I’m trying to cook up a slugify function that would treat Cyrillic characters in a specific way… But first, a problem definition:
While technically, you are permitted to use Cyrillic in an URL, you will usually end up with a percent-encoded mess when people copy your URL out of the browser to paste it somewhere else. This is not readable with a naked eye and annoys people whom you rely on to spread your URL around. The traditional solution to the problem I have been using before Hugo was transliteration: Every Cyrillic letter has a commonly accepted Latin letter, or a combination of letters, that sounds roughly like the original Cyrillic sound, or close enough, that someone glancing at the URL will be able to tell what it meant to say. This way “привет” turns into “privet” and everyone’s happy.

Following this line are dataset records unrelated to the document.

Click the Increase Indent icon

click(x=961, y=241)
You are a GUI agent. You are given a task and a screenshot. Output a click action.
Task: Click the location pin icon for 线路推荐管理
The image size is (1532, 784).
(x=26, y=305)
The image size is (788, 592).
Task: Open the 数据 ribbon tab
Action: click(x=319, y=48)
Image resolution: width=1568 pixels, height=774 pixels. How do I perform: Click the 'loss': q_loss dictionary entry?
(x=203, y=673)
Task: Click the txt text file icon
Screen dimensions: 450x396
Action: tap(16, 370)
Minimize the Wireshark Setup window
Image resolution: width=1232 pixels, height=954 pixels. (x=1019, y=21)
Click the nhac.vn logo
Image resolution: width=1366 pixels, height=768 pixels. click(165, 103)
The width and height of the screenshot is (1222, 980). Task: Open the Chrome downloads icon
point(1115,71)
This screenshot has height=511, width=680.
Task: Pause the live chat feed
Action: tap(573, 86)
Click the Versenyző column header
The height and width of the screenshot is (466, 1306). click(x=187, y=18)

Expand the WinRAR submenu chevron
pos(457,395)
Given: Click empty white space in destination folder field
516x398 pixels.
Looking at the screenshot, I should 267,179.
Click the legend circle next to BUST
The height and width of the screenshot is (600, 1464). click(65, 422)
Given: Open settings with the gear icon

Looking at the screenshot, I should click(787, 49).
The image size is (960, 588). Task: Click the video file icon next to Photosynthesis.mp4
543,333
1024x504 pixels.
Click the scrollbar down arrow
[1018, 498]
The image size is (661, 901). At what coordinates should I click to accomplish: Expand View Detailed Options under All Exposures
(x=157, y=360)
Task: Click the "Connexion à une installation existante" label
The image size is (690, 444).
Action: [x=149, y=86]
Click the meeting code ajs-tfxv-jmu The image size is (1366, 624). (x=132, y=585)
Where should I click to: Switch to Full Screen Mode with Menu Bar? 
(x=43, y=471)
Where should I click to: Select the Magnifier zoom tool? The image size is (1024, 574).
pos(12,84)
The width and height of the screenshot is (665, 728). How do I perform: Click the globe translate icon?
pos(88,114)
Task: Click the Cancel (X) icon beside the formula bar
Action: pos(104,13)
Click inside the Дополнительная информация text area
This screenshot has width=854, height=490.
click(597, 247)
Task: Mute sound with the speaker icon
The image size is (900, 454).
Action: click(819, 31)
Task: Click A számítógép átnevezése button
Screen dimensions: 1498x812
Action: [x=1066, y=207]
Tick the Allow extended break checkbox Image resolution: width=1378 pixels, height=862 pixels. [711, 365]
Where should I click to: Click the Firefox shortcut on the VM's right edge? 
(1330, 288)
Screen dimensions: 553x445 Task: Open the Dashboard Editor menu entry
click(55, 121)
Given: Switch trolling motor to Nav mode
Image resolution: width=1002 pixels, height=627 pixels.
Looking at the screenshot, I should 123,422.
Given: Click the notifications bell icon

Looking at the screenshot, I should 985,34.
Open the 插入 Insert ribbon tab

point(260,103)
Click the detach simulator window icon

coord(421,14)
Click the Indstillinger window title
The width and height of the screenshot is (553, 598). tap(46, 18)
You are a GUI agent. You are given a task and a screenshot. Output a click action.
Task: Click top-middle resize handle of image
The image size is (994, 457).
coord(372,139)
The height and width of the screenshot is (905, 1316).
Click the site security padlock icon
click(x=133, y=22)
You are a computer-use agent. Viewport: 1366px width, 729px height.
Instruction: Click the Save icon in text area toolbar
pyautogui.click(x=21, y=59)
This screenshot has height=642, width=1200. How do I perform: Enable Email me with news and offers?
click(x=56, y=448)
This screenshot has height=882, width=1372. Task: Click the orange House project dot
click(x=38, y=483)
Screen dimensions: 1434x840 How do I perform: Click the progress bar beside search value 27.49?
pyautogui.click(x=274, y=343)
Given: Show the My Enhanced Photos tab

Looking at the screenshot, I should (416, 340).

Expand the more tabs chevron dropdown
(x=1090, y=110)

Now, obviously, natively, Hugo does nothing of the sort – the anchorize
function converts Cyrillic to lowercase, but leaves Cyrillic letters in, which defeats the point, as these still turn into %D0%B0%D0%B1%D0%B2%D0%B3%D0%B4%D0%B5%D1
… I need an alternate solution, and while I could, in theory, go fix the anchorize
function itself and recompile, I don’t want to maintain my own fork of Hugo and I doubt this will be generally accepted as a pull request. And I can’t call anything external to do this for me either. I therefore have to somehow do this with Go templates only.
After some mucking around, I’ve been able to produce this horror, which I can’t help but think looks unbelievably crude:
{{- . | anchorize | replaceRE "а" "a" | replaceRE "б" "b" | replaceRE "в" "v" | replaceRE "г" "g" | replaceRE "д" "d" | replaceRE "е" "e" | replaceRE "ё" "yo" | replaceRE "ж" "zh" | replaceRE "з" "z" | replaceRE "и" "i" | replaceRE "й" "j" | replaceRE "к" "k" | replaceRE "л" "l" | replaceRE "м" "m" | replaceRE "н" "n" | replaceRE "о" "o" | replaceRE "п" "p" | replaceRE "р" "r" | replaceRE "с" "s" | replaceRE "т" "t" | replaceRE "у" "u" | replaceRE "ф" "f" | replaceRE "х" "kh" | replaceRE "ц" "ts" | replaceRE "ч" "ch" | replaceRE "ш" "sh" | replaceRE "щ" "shh" | replaceRE "(ъ|ь)" "" | replaceRE "ы" "y" | replaceRE "э" "ee" | replaceRE "ю" "yu" | replaceRE "я" "ya" -}}
I can’t even spread the code across multiple lines.
Now, could anyone more familiar with the way regexps work around here tell me, is it possible to do it in fewer regexps? Is there perhaps a way to iterate over the string instead?..
P.S. Yes, I realized I could use replace
instead of replaceRE
and it would at least be faster, but that’s not the point of this question.